Das Europa mit China

Posted by Günter K.V. Vetter on 17/05/12

Während der Finanzkrise glaubte man, das Feindbild von François Hollande eindeutig ausgemacht zu haben: Es war die Finanzwelt. Doch als wäre das nicht genug, hat sich die Liste jetzt verlängert: Der Gegner ist China… “Sie betrügen auf der ganzen Linie – mit ihrer Währung, in der Forschung. Das Problem ist, dass viele große Unternehmen Verträge mit China unterhalten. Sie hindern uns daran, gegenüber Produkten aus diesem Land strenger durchzugreifen. Wir brauchen für diesen Konflikt die Unterstützung weiterer europäischer Länder… Aber auch das gestaltet sich leider schwierig”, stellte der künftige Präsident (vor kurzem) fest. “Die Deutschen verfolgen nun einmal vielerlei Interessen in China, und auch andere Länder (sind engagiert), wenngleich weniger.”…

François Hollande hat absolut Recht, wenn er die Unterstützung der anderen europäischen Länder zu gewinnen sucht, um mit den Chinesen ein offenes Wort zu reden. Und es stimmt auch, dass die gesammelten deutschen Interessen in China die Dinge komplizierter machen… Wo finden sich Käufer für die Produkte (der stark exportabhängigen deutschen Industrie) außerhalb der EU? Auf dem rasch wachsenden asiatischen Markt natürlich!… Wenn Premierminister Wen Jiabao nach Berlin kommt, wird er von dreizehn Ministern begleitet; wenn Präsident Hu Jintao Bundeskanzlerin Angela Merkel in Peking empfängt, glaubt er, die Chefin von ganz Europa vor sich zu haben… Das besondere deutsch-chinesische Verhältnis – so lautet das Ergebnis (einer Studie) des European Council on Foreign Relations – ist “zugleich Chance und Risiko für das übrige Europa”. Es bietet eine Chance, weil Deutschland für Europa ein Sprungbrett ist. Aber es birgt auch ein Risiko, weil Deutschland versucht sein könnte, sich an Europas Stelle zu setzen.

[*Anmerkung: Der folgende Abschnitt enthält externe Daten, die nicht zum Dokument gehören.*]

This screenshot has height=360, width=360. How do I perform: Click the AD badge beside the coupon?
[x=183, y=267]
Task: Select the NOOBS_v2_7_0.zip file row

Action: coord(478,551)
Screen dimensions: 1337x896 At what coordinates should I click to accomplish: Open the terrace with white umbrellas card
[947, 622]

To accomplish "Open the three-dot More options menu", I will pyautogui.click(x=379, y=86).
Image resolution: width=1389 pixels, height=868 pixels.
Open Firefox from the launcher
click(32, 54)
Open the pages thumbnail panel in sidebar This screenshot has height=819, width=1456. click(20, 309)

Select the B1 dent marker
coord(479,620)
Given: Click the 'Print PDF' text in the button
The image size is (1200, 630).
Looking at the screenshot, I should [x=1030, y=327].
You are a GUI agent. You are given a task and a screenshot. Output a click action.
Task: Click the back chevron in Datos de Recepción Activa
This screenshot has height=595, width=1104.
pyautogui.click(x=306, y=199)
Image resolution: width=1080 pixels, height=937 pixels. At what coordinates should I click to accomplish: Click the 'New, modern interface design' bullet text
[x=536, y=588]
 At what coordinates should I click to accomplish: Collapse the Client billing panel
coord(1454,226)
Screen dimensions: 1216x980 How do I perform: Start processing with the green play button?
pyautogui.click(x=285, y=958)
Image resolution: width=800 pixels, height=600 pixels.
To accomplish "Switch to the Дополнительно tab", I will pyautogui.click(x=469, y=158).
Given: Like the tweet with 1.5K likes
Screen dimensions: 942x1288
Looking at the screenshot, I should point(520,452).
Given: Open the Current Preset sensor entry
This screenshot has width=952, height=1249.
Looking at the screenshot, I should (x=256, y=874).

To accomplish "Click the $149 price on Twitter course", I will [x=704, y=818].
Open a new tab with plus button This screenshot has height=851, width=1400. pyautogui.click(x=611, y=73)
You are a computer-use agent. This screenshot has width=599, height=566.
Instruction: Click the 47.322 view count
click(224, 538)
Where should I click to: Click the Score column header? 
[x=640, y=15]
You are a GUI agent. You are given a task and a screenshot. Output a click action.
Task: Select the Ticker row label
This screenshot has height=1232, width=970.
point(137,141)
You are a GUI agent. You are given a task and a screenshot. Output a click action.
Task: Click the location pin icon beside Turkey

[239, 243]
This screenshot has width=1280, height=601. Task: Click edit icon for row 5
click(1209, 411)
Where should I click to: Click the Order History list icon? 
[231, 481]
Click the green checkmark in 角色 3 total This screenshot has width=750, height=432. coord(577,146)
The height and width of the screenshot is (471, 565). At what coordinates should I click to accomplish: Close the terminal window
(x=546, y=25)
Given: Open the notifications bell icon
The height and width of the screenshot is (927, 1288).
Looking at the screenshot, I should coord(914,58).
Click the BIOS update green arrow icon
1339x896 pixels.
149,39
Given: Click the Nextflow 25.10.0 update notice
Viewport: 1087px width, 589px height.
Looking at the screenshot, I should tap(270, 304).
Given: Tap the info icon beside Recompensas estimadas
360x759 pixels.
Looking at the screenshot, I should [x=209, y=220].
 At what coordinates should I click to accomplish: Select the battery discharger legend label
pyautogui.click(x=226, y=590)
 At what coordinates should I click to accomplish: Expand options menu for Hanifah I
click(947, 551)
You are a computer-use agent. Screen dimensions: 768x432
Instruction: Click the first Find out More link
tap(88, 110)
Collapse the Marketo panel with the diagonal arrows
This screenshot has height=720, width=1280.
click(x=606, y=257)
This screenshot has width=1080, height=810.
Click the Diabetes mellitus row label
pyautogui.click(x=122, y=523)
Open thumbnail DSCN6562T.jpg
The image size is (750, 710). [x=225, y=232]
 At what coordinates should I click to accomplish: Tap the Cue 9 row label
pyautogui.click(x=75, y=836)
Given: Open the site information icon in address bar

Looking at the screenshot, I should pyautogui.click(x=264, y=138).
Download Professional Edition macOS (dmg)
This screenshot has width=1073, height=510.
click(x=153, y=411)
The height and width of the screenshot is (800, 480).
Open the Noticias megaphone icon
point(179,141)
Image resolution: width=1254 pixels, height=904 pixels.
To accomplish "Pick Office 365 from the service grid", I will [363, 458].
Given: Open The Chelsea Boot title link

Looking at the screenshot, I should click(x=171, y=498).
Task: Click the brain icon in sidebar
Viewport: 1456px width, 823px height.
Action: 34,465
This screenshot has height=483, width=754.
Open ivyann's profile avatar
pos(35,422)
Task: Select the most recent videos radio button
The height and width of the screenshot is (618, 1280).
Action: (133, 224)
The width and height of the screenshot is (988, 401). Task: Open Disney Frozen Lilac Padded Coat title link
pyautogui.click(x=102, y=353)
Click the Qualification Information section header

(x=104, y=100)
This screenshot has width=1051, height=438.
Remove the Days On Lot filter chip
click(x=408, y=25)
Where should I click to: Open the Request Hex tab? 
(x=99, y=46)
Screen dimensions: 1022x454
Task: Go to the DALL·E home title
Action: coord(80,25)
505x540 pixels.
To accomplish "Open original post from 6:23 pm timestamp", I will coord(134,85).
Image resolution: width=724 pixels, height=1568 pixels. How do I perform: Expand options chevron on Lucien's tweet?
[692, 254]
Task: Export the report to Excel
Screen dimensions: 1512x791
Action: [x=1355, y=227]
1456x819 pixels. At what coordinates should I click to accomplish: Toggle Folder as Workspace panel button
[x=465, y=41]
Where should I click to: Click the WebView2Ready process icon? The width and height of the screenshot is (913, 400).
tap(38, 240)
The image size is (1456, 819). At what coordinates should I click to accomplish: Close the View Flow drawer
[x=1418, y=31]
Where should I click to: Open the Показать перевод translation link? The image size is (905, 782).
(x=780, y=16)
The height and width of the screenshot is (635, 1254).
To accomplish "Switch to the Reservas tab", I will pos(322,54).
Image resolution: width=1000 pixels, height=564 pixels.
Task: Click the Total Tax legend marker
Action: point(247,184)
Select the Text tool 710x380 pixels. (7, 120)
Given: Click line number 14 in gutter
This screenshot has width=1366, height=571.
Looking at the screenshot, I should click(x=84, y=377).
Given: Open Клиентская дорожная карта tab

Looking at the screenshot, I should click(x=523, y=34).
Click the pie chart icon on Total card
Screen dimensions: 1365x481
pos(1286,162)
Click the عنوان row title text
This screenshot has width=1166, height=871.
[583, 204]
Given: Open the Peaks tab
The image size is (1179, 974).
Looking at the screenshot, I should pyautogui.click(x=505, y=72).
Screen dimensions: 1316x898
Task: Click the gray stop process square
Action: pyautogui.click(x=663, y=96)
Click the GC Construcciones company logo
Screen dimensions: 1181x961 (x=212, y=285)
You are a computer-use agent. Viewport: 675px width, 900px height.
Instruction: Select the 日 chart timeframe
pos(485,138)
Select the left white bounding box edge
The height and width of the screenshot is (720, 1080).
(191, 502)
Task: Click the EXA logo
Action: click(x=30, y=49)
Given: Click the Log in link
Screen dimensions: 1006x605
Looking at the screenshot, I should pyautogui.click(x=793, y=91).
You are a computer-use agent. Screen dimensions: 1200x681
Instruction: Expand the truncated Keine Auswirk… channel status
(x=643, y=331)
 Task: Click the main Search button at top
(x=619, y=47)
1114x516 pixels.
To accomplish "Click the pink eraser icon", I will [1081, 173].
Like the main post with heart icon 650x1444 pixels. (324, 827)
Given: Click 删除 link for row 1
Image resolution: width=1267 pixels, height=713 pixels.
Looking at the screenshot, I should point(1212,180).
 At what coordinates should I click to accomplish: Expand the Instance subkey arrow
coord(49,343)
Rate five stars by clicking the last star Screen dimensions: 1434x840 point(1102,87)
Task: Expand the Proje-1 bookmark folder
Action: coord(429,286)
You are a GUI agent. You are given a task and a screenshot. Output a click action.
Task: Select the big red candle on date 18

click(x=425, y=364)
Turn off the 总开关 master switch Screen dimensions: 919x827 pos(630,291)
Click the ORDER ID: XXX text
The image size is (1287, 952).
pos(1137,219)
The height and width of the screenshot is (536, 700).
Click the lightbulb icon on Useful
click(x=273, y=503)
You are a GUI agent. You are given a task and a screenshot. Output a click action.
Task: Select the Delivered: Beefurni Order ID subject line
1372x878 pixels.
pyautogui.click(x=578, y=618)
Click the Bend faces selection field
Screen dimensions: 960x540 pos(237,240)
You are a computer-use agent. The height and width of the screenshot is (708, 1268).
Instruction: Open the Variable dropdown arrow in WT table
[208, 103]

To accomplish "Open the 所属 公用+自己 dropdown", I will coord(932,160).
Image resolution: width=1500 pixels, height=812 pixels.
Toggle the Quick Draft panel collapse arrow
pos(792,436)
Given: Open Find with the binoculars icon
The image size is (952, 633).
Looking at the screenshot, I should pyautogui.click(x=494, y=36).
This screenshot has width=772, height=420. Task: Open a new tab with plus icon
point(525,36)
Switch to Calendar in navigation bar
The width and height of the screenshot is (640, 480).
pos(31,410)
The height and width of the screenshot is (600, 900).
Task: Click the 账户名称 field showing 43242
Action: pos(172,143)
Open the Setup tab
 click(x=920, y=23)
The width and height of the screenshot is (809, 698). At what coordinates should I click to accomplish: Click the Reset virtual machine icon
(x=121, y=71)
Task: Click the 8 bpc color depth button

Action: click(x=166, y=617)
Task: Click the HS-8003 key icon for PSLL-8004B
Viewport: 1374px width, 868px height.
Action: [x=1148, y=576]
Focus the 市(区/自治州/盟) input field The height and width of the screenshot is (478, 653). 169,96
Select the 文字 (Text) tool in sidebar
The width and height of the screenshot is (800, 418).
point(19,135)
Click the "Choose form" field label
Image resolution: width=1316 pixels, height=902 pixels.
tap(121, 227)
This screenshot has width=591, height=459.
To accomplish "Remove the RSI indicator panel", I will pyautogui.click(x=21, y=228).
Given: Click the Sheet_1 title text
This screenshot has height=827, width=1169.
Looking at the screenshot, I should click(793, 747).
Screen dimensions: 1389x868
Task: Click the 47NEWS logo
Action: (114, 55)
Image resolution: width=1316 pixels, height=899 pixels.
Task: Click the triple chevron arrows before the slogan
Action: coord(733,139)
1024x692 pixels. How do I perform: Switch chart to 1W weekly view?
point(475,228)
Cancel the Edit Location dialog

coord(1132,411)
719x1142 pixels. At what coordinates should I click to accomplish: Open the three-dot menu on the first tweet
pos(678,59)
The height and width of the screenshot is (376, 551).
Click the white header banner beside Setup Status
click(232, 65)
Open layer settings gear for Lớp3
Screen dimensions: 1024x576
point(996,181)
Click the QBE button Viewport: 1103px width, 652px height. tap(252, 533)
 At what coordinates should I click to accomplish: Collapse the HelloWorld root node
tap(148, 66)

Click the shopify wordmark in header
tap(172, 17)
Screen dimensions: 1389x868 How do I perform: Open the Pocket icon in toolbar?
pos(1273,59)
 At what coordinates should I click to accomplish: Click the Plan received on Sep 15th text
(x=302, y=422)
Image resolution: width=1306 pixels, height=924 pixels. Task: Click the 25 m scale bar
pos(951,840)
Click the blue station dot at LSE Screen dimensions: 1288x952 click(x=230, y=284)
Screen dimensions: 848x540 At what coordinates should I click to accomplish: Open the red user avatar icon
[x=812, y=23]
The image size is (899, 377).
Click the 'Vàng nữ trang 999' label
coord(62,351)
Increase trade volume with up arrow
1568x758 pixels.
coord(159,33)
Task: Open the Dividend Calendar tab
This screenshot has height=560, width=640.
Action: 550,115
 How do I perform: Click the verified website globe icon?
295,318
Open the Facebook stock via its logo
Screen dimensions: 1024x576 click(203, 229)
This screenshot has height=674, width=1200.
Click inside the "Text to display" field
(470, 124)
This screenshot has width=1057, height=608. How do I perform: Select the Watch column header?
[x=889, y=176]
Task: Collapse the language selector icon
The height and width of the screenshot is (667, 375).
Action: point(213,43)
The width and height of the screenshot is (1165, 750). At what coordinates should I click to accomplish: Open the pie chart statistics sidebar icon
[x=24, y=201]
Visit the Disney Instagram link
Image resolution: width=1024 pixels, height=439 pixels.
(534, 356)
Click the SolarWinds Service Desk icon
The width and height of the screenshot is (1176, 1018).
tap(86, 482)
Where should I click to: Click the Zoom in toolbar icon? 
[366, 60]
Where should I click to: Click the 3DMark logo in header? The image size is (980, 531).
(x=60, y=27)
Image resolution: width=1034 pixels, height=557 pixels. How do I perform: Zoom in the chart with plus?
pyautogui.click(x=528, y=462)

An diesem Punkt wird klar, was François Hollande… mit seiner Äußerung meint. Nicht einmal Deutschland mit seinem wiedergewonnenen Stolz und seiner florierenden Wirtschaft kann in der heutigen Welt mit der chinesischen Wirtschaft auf Augenhöhe konkurrieren. Die Globalisierung hat die Mittelmächte zurückgestutzt. Nur Europa als Ganzes hat genug kritische Masse, um ernstgenommen zu werden. Und es gibt noch einen Grund, warum Berlin nicht für ganz Europa stehen kann – schließlich ist die Wirtschaft nicht das einzige Merkmal der Macht, das wissen die Chinesen besser als alle anderen. Was die militärische Verteidigung angeht, hat Deutschland, das nicht über einen ständigen Sitz im UNO-Sicherheitsrat verfügt, zwar an den NATO-Operationen in Afghanistan teilgenommen, aber seine Zurückhaltung gegenüber einer Intervention in Libyen an der Seite der anderen Europäer hat gezeigt, dass seiner Bereitschaft zu Auslandseinsätzen Grenzen gesetzt sind.

So wie Europa Deutschland braucht, ist Deutschland auch auf Europa angewiesen. Und zu einem Zeitpunkt, da “Homer” – das Tandem Hollande-Merkel – Europa neue Impulse geben könnte, wäre es schade, “Humer” – dem Duo Hu-Merkel – den Vorrang zu lassen.